# How to complete this task
Look through the entries that follow and return each line that has the string "correo".

# Available data
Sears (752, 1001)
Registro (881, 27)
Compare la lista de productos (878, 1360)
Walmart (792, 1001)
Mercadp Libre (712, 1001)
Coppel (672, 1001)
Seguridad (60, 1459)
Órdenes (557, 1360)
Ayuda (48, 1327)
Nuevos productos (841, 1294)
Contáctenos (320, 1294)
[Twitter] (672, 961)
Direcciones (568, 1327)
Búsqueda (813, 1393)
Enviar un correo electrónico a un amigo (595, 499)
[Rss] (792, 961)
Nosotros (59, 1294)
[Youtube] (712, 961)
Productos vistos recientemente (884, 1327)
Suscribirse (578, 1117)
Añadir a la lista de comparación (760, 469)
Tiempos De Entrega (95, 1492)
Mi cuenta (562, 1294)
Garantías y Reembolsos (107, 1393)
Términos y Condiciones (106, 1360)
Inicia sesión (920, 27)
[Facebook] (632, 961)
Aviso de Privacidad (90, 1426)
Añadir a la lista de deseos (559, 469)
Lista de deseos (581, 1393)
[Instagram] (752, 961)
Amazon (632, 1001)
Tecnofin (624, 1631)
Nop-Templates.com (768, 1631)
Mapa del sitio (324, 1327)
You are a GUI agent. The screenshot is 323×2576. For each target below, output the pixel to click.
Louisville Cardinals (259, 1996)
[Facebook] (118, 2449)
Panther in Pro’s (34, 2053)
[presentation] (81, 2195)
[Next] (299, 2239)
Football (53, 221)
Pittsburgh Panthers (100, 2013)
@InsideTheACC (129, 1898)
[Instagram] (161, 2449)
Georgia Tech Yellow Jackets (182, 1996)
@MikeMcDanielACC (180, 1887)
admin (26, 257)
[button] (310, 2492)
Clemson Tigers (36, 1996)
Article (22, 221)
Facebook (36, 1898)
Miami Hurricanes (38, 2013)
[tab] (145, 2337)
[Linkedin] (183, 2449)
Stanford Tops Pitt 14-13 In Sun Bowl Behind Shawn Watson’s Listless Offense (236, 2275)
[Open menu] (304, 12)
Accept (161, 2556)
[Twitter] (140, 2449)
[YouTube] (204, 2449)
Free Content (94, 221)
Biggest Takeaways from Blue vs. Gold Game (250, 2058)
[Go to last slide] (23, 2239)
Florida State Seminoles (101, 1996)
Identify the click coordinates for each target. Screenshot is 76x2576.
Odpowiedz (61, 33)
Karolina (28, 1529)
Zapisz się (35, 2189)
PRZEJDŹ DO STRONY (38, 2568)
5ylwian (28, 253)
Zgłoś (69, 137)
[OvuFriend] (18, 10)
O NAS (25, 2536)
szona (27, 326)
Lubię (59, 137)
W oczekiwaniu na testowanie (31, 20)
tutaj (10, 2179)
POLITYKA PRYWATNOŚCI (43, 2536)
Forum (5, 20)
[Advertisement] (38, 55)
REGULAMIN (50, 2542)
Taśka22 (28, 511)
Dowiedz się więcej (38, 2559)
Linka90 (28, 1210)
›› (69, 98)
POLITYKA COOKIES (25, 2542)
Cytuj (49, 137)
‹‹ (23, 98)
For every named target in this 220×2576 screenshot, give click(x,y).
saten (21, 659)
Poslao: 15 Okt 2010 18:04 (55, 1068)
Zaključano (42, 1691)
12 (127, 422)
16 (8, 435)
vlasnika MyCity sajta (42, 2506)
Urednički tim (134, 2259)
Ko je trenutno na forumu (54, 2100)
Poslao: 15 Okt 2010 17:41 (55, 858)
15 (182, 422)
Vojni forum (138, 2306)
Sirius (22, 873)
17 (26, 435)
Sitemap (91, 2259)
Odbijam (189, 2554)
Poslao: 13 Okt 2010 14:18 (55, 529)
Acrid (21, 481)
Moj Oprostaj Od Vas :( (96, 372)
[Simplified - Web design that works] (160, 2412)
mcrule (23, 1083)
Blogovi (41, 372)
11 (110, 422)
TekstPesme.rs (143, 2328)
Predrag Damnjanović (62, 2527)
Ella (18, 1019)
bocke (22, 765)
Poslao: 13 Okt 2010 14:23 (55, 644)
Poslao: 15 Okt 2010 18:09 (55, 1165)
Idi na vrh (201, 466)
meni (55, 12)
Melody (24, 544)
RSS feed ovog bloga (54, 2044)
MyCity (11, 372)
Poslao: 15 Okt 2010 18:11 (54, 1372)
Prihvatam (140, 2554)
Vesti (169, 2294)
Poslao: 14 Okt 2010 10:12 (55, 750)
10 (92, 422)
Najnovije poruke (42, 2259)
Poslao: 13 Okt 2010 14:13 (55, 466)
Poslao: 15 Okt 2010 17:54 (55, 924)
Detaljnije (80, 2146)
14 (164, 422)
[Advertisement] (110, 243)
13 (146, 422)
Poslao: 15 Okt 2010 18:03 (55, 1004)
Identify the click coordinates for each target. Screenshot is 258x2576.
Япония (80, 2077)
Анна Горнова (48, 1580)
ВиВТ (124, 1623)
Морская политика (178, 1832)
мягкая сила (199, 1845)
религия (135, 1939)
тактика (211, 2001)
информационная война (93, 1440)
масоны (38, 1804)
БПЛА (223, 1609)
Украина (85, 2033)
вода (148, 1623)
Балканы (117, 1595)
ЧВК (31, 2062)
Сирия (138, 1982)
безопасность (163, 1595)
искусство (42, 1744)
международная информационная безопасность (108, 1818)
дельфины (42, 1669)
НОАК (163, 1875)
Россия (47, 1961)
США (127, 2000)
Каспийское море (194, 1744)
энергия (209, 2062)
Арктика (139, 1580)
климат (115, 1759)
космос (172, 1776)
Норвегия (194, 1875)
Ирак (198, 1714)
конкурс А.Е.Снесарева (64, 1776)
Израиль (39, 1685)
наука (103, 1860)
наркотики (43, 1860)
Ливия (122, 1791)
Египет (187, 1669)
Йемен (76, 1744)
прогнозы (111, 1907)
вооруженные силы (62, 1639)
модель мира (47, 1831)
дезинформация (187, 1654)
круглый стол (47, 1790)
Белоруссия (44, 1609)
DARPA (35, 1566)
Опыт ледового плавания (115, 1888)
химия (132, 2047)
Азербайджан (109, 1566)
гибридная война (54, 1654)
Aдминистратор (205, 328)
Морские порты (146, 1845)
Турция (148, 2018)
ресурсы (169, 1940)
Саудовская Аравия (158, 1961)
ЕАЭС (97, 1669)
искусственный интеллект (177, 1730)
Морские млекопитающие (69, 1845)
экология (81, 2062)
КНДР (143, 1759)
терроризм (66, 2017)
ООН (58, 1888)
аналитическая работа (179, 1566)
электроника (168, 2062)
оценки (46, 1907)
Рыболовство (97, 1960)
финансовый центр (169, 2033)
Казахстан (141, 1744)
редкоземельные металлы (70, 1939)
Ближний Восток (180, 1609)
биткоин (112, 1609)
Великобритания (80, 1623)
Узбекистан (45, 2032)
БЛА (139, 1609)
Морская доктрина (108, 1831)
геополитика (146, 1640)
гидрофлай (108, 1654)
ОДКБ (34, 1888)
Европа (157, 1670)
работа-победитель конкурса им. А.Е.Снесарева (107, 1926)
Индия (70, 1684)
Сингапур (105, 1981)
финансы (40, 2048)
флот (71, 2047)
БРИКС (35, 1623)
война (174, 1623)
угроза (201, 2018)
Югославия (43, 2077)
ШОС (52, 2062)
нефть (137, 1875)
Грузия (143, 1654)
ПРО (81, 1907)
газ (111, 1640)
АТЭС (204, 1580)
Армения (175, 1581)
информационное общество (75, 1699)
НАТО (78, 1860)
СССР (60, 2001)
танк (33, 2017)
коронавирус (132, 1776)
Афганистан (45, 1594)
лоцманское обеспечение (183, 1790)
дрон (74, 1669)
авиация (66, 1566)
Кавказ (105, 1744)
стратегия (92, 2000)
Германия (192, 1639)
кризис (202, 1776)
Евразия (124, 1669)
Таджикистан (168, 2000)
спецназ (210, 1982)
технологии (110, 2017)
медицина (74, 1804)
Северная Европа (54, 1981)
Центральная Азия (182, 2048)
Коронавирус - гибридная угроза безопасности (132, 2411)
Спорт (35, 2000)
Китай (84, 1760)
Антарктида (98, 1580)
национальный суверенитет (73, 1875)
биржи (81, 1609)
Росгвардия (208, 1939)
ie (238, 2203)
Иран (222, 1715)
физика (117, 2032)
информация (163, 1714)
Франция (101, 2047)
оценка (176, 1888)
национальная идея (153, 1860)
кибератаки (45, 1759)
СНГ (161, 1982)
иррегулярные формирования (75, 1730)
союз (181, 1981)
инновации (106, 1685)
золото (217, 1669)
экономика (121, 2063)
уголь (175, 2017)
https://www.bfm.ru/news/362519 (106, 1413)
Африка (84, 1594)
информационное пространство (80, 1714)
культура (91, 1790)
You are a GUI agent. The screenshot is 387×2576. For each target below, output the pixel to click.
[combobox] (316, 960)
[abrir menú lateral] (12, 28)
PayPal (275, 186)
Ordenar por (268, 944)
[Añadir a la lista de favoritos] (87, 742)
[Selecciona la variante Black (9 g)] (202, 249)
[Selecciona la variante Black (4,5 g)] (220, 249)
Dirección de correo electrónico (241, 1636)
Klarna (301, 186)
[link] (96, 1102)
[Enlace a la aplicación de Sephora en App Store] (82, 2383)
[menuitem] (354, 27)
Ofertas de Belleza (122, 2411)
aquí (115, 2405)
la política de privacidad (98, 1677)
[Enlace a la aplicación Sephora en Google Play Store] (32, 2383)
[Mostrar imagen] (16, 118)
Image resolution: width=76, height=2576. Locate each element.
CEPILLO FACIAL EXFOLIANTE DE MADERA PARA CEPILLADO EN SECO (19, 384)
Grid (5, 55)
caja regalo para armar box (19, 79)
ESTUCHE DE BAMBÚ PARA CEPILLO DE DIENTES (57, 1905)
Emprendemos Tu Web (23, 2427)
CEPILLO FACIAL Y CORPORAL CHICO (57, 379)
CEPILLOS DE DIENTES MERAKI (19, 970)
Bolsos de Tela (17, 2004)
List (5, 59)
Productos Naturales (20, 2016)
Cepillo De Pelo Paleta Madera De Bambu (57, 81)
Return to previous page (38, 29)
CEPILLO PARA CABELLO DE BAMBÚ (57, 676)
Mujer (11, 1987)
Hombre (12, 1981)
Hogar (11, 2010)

# Completed exercise
Enviar un correo electrónico a un amigo (595, 499)
Dirección de correo electrónico (241, 1636)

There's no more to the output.